Adult wild-caught specimens are often difficult to maintain in captivity, but captive-born individuals do quite well and feed readily on pre-killed laboratory rodents. They require a dry and well-ventilated cage with a hide-box, maintained a temperature of 23-27°C for normal activity.
This species has the reputation of being the most dangerous venomous snake in North America. While not usually aggressive, they are large and powerful. Wright and Wright (1957) mention a mortality rate of 30% and that some victims have died within a matter of hours.
In proportion to its length, it has the longest fangs of any rattlesnake species, with calculations leading us to expect that an 8-foot (240 cm) specimen would have fangs with a total length of 27 mm (over one inch). For comparison, a 160 cm (5 ft. 3 in.) specimen had fangs with a length of 17 mm. It has a very high venom yield: an average of 400-450 mg, with a maximum of 858-1,000 mg. Brown (1973) gives an average venom yield of 410 mg (dried venom), along with LD50 values of 1.3-2.4 mg/kg IV, 1.7-3.0 mg/kg IP and 14.5-10 mg/kg SC for toxicity. The estimated human lethal dose is 100-150 mg.

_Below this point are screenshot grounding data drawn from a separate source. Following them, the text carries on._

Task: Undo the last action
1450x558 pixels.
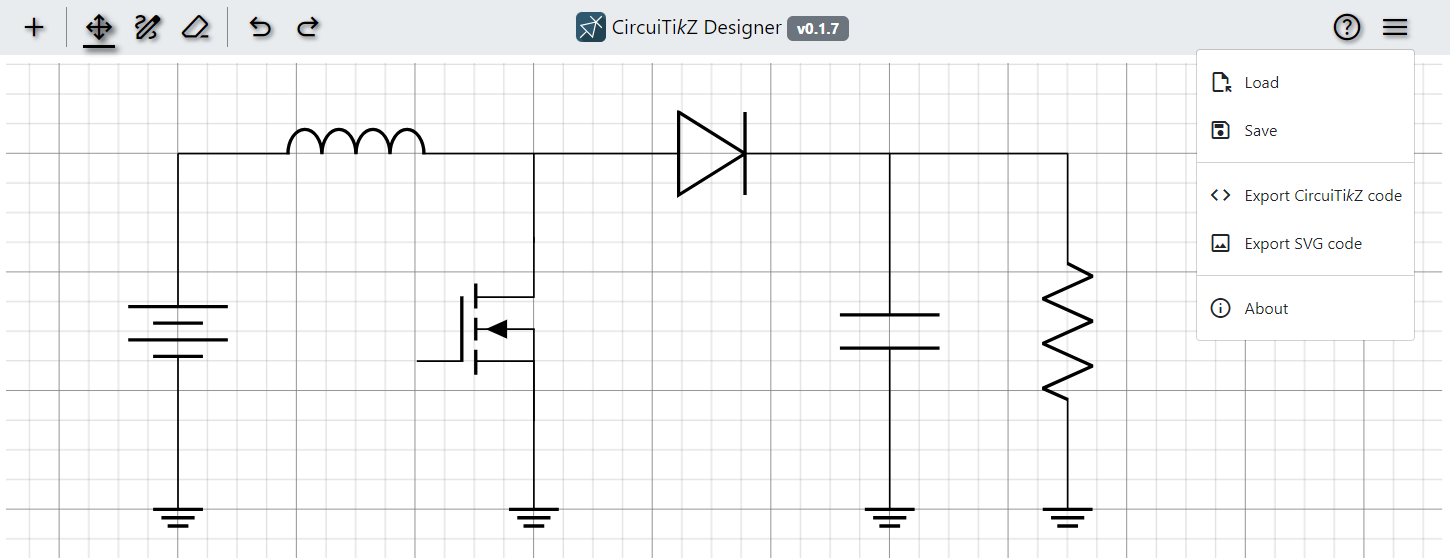Action: 260,27
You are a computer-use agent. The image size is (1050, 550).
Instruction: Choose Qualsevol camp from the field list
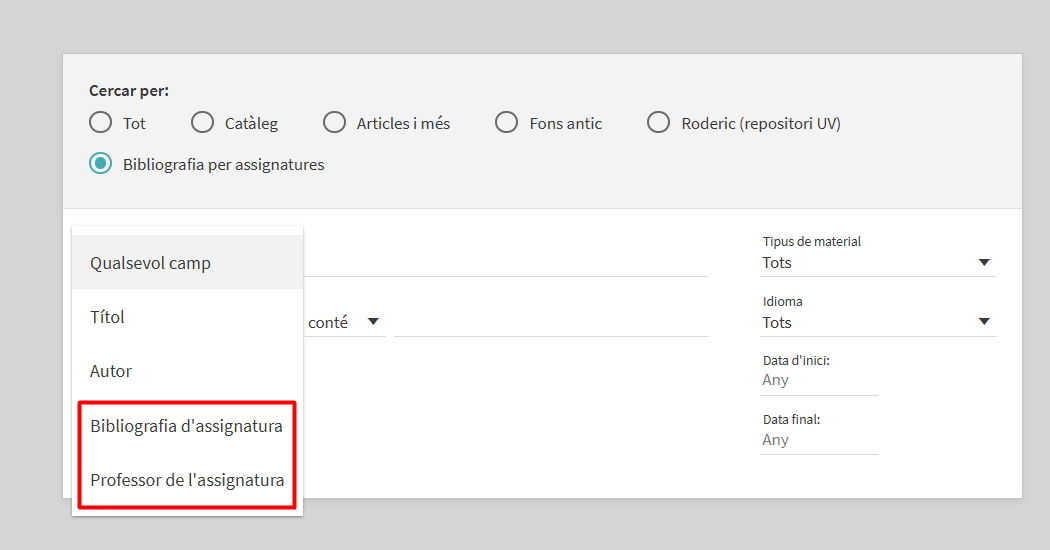pos(188,263)
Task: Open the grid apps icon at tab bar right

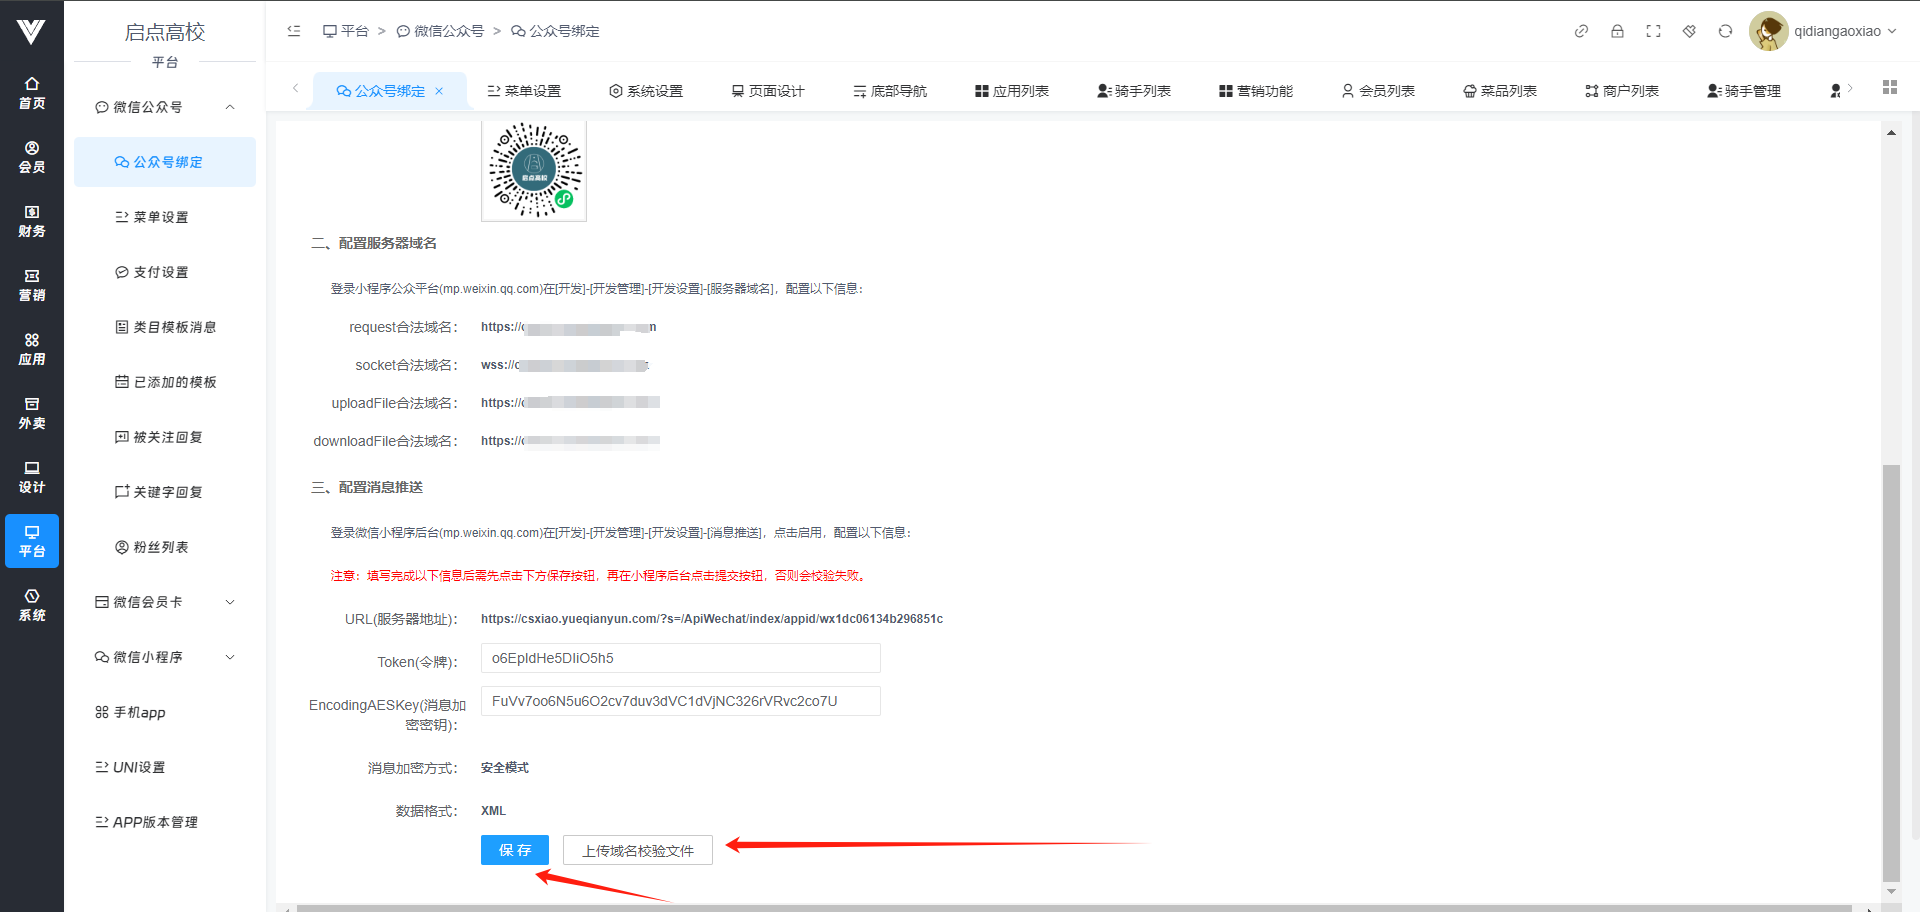Action: (x=1889, y=88)
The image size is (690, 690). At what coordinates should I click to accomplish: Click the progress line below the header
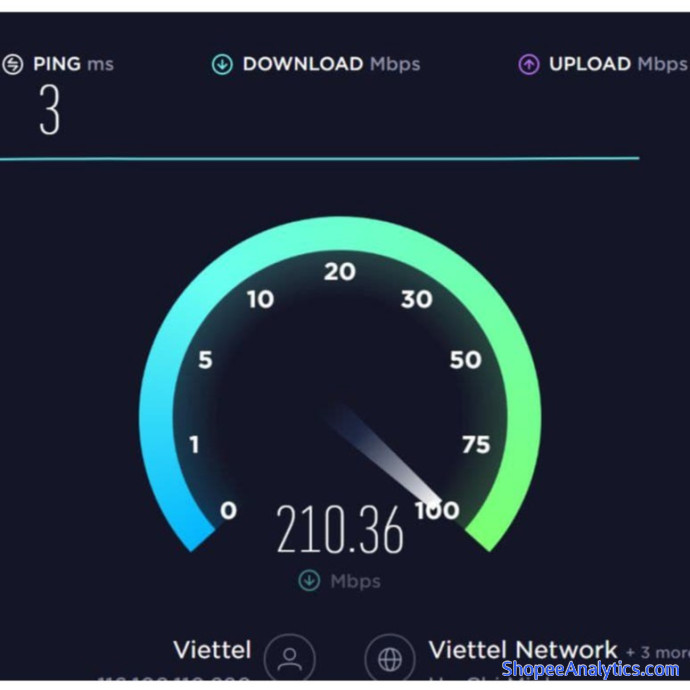tap(319, 159)
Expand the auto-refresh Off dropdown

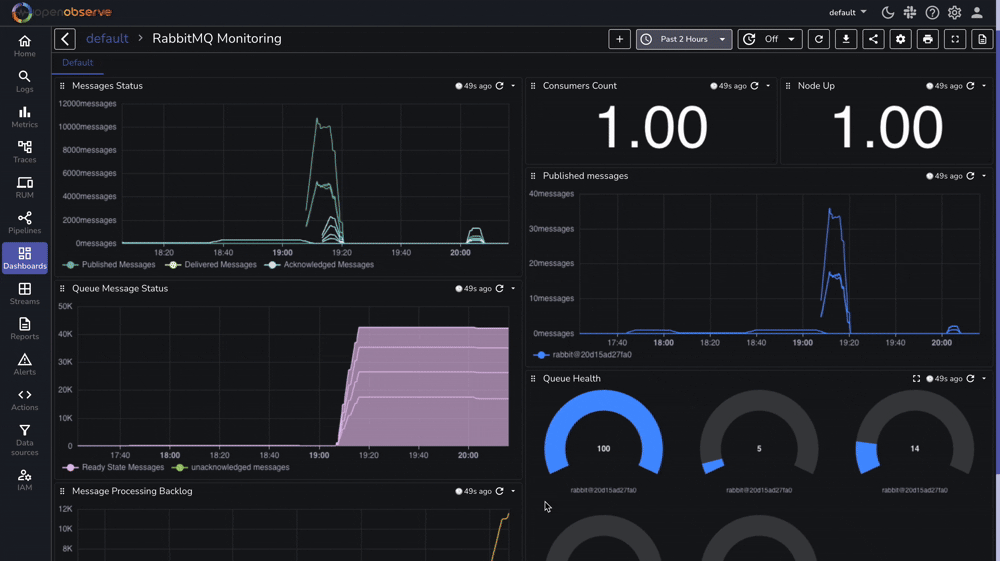[769, 39]
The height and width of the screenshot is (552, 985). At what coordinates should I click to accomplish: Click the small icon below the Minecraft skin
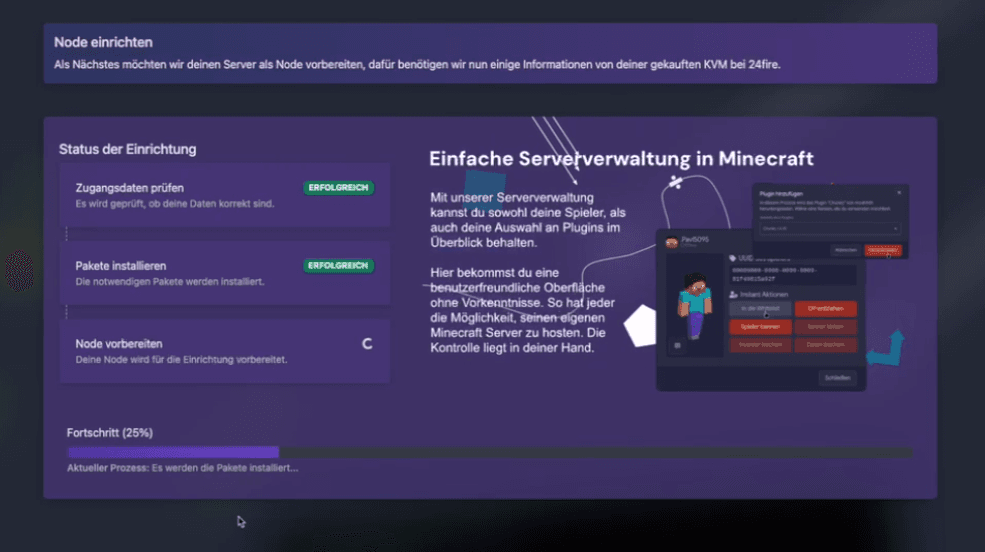(677, 345)
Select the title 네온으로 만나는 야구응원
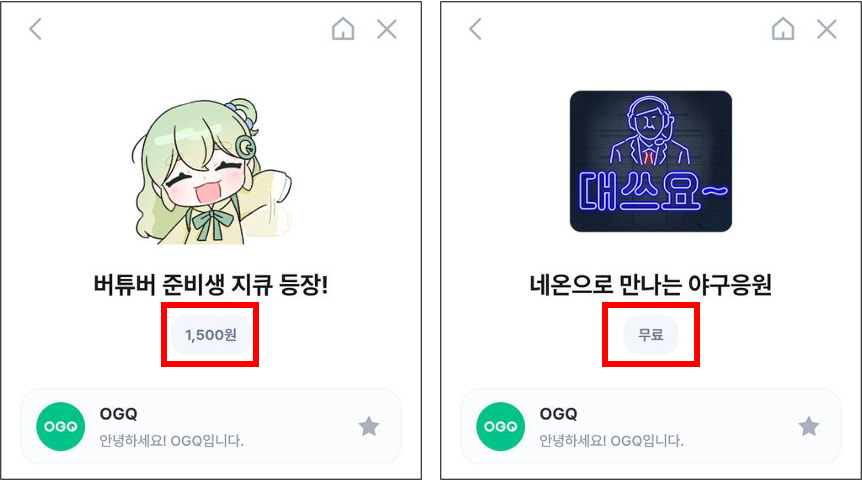The image size is (862, 480). [x=651, y=285]
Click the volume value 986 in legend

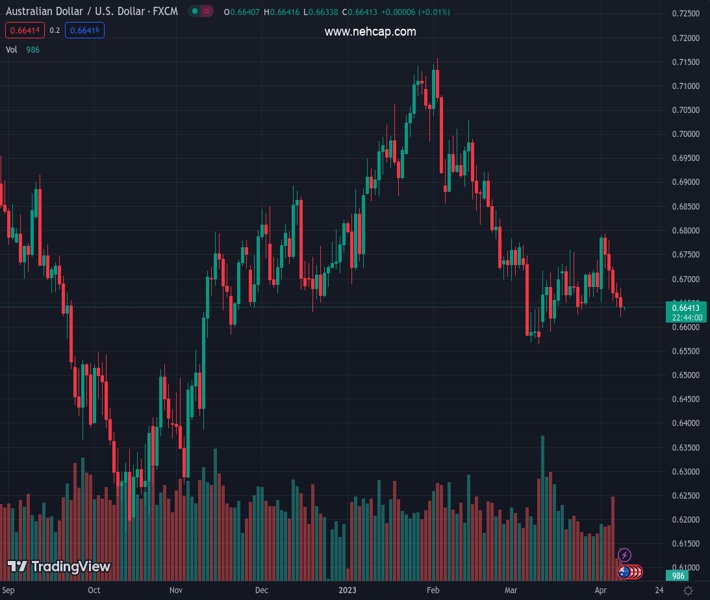pos(33,49)
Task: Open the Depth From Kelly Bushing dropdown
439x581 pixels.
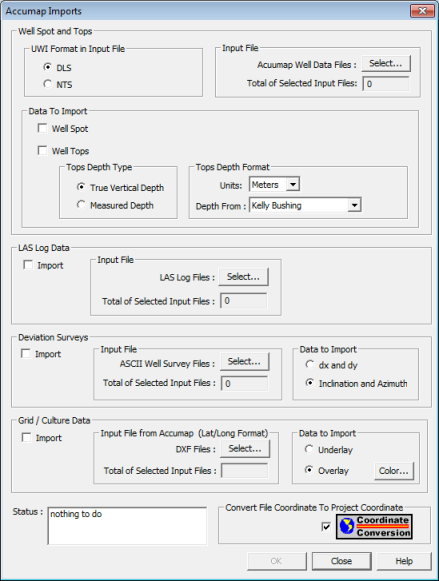Action: (354, 205)
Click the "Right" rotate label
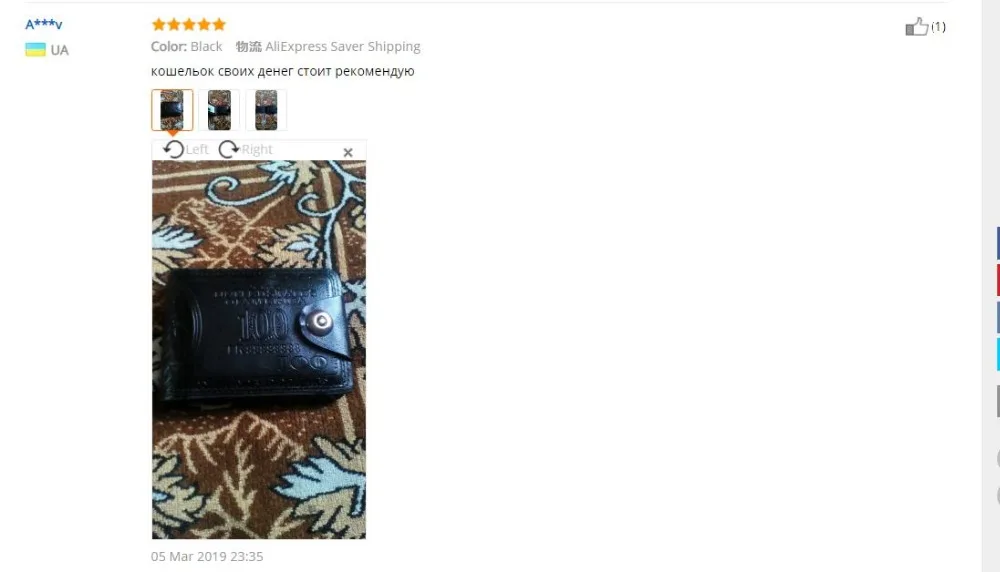1000x572 pixels. tap(256, 149)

The venom contains a thrombin-like enzyme (TLE), called crotalase, that is capable of clotting fibrinogen, leading to the secondary activation of plasminogen from endothelial cells. Although the venom does not activate platelets, the production of fibrin strands can result in a reduced platelet count, as well as the hemolysis of red blood cells. Even with this defibrination, however, clinically significant bleeding is uncommon (Hasiba et al., 1975). Nevertheless, the venom does exhibit high hemorrhagic activity (Minton, 1974). It also contains a low-molecular-weight basic peptide that impedes neuromuscular transmission (Lee, 1972) and can in theory lead to cardiac failure. This peptide is similar to crotamine from C. durrisus terrificus and makes up 2-8% of the protein found in the venom. In general the venom can be described as highly necrotizing, mildly proteolytic and containing a large phosphodiesterase fraction. It stimulates the release of bradykinin that can result in severe pain, as well as profound, transient hypotension.
Klauber (1997) describes one case in which the symptoms included instant pain "like two hot hypodermic needles," spontaneous bleeding from the bite site, intense internal pain, bleeding from the mouth, hypotension and a weak pulse, swelling and discoloration of the affected limb and associated severe pain. The symptoms were further described as strongly hemolytic and hemorrhagic.
CroFab and Wyeth's ACP are effective antivenins against bites from this species, although massive doses may be needed to manage severe cases of envenomation. Generally, ACP is very effective at countering the defibrination syndrome that is often seen, but may do little for low platelet counts.